Chicago COVID-19 cases on the rise: Will more restrictions return?

Coronavirus

CHICAGO – Public health officials are monitoring alarming COVID-19 trends that could lead to increased restrictions in Chicago.  

Many health officials acknowledge it’s tough to balance the desire to returning to normal with the reality that the coronavirus is still here and still making people sick.  

It’s spring in Chicago and it feels like the city is coming out of Covid hibernation.

Nowhere is that more evident than in Wrigleyville, where legions of fans have been yearning to live the lyric, “take me out with the crowd.”

University of Chicago medical student David Esterquest was among them. Headed to the Cubs game, he was wearing a mask along with his jersey.

“I’m very excited to be out here,” he said.  

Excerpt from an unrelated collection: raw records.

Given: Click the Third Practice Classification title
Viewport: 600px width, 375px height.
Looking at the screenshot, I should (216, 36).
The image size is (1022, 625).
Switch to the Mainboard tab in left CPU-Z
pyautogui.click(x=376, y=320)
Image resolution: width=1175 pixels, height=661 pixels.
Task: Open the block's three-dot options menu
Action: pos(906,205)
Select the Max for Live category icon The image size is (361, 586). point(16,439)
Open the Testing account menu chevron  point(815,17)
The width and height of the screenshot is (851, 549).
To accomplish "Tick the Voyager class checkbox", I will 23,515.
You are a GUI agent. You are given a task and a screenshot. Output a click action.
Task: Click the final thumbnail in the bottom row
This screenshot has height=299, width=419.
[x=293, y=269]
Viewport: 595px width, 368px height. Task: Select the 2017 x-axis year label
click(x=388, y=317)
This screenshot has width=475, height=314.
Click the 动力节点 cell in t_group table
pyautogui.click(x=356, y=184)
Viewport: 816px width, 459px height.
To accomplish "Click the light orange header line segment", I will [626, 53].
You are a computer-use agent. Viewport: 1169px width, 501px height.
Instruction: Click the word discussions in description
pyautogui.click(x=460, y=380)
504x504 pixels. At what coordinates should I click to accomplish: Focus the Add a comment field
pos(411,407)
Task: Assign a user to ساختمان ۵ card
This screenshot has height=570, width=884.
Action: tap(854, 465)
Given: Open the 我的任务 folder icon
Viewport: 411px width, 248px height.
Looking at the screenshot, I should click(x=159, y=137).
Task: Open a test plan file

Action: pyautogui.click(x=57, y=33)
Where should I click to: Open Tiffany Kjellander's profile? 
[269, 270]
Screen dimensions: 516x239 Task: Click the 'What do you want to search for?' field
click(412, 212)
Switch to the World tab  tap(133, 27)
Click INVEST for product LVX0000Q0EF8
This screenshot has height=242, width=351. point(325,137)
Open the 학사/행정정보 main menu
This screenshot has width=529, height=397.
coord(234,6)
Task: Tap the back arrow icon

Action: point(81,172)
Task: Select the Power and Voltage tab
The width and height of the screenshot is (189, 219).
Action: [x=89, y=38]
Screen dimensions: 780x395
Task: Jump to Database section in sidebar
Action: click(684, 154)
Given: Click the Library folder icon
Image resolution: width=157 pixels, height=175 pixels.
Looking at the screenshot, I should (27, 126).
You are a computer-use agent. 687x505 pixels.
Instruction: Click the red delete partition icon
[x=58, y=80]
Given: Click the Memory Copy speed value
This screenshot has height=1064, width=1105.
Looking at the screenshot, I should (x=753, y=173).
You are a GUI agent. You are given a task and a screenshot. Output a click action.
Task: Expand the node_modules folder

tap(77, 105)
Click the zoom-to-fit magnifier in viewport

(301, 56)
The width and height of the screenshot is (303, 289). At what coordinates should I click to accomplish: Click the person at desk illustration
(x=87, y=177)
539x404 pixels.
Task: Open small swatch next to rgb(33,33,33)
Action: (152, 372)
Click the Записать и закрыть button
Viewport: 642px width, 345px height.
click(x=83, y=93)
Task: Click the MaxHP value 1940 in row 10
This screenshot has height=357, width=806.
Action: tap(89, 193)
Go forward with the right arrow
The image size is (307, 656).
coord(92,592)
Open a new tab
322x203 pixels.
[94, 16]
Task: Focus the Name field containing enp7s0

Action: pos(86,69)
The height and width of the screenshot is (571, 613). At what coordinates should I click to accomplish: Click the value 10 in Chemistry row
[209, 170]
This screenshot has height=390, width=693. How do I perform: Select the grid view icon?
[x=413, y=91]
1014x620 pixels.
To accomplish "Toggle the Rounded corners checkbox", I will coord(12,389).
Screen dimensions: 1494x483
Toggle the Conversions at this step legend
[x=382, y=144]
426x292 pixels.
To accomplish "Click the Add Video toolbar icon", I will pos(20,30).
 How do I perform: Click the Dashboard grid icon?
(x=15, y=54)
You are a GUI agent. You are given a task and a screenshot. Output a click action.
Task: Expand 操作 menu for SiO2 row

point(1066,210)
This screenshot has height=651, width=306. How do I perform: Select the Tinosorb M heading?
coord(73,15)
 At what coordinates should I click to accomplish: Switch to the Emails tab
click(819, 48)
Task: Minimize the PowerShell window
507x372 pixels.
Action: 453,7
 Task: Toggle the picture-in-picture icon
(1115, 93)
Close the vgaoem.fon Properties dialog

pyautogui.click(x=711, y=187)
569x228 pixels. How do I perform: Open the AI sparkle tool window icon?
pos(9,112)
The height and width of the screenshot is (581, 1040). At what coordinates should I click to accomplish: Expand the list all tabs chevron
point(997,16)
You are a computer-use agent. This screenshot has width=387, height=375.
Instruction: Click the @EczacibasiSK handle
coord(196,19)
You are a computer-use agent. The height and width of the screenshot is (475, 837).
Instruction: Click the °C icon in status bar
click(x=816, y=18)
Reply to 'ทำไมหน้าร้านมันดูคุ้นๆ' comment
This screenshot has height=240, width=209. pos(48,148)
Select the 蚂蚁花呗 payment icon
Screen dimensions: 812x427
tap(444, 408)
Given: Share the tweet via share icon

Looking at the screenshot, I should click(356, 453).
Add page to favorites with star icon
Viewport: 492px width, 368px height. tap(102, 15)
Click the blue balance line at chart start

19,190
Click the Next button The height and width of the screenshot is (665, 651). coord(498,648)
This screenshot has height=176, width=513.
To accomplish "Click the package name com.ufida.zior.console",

Esterquest said he knows the hard-won reopening of public spaces and events could be rolled back if the COVID-19 statistics keep going in the wrong direction.  

“This is something we test out to see if it works and if it goes great, then perfect, but it’s up to health officials to determine if the numbers do rise to a concerning number, we might have to backtrack,” he said. 

Wednesday, the Illinois Department of Public Health reported the highest number of new COVID-19 cases since late January.

State health officials are monitoring key stats like hospitalizations, bed availability and mortality rate to see if new restrictions are needed.  

Even with good news like increased vaccinations, some are voicing frustrations about the limited availability of appointments.  

The city of Chicago is monitoring troubling trends. Confirmed Covid cases are up 21% from last week. The number of Covid tests conducted is up 9% and the test positivity rate has jumped from 4 to 5.2 %  in a week.  

“We’ve seen that increase in cases in the predominantly white neighborhoods on the North Side,” Mayor Lori Lightfoot said Wednesday.

Young people in their 20s and 30s in Lincoln Park and Lakeview are driving the spike, but Lightfoot has a warning for the entire city.

“Wear your mask, social distance, wash your hands, stay diligent,” she said.  “We are still in this fight for our lives and we’ve got to make sure people don’t relax. People, don’t think that the virus is over.”

Across the state more than 1700 people are being treated in hospitals for complications with COVID-19. Hospitalizations are up, but nowhere near what the area saw last spring and last fall. 

There are still 10,000 beds available across the state.